Last week I decided that for nightingale we need a new wav2png, and preferably one written in python, using the awesome python image library. After talking a bit to Ricard it was clear that using numpy and audiolab it would be a piece of cake. Well, a big piece of cake, but still. Once I got going, I went a bit overboard and decided that it would be nice to have a spectrogram of the sound as well, perhaps displayed when you move the mouse over the large image in the sound page.
It took me about 2 and a half days of coding and testing to make it robust (it needs to work for 5-sample wave files and 5-million-samples wave files) and looking good. Some sensible feedback from the guys at oneDot.only made me decide that we had to cut back on the number of colors in the waveform view. The current one looks really ugly in my opinion, so… that was changes as well. It’ll take a while for people to become accustomed to the new colors, but it makes sense to me. I threw in some vertical anti-aliasing for that extra slick look.

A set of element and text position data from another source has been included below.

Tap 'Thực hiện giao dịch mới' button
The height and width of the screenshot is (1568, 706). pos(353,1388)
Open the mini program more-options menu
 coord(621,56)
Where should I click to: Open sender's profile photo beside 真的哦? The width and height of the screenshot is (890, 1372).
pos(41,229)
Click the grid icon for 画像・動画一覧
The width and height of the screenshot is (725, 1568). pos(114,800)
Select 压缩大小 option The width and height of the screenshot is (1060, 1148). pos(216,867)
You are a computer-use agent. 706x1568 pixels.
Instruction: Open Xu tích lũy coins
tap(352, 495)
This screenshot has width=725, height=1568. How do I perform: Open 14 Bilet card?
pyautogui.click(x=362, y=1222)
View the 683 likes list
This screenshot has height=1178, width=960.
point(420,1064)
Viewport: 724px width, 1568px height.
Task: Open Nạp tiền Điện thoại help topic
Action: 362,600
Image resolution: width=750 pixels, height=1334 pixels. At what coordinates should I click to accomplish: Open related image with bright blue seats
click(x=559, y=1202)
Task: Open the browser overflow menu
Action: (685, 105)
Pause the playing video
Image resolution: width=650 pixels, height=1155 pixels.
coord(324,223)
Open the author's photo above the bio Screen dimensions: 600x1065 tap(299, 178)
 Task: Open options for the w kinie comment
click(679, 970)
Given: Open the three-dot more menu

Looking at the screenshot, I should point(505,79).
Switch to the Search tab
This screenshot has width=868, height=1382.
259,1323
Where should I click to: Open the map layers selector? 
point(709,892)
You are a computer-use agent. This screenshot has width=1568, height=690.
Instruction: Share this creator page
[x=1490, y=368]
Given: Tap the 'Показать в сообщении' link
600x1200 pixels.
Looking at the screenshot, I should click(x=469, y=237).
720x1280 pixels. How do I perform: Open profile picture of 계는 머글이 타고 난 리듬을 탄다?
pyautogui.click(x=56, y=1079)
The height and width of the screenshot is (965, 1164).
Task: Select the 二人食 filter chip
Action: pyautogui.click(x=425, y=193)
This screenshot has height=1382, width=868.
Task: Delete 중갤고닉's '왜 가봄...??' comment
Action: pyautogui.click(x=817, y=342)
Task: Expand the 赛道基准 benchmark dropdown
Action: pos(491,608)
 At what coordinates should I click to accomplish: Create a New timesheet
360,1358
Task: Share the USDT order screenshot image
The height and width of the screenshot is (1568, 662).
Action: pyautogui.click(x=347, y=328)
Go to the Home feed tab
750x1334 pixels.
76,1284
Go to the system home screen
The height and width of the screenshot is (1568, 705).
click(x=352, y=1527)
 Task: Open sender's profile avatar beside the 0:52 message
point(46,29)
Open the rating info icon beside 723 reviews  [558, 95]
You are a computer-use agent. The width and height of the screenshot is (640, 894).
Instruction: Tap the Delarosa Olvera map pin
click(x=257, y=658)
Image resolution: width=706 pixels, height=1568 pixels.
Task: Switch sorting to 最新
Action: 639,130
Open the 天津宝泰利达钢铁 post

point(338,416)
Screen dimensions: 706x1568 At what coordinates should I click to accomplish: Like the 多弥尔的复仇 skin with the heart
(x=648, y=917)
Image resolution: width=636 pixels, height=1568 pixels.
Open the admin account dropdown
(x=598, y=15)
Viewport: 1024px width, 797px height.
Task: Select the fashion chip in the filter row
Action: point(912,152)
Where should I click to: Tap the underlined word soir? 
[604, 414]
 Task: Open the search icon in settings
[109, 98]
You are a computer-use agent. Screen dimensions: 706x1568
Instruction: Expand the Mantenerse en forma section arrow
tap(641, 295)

For those who don’t know what a spectrogram is, have a look at the wikipedia entry for it.
Without further ado, I present you some results. First of all my own “test” file, a sinusoid sweep:
and its spectrogram:
An FM percussion loop from walkerbelm:
and its spectrogram:
A bell sequence from ERH:
and its spectrogram:
You can find the full source code to generate these images in the nightingale repository ( http://github.com/bram/freesound/tree/master ), in particular look in the directory /freesound/utils/audioprocessing/
You’ll need to install python, numpy, PIL and audiolab to make it work. See above for the links.
Let me know what you think!
I followed your link to Wikipedia and ended up at a link for the short time fourier transform.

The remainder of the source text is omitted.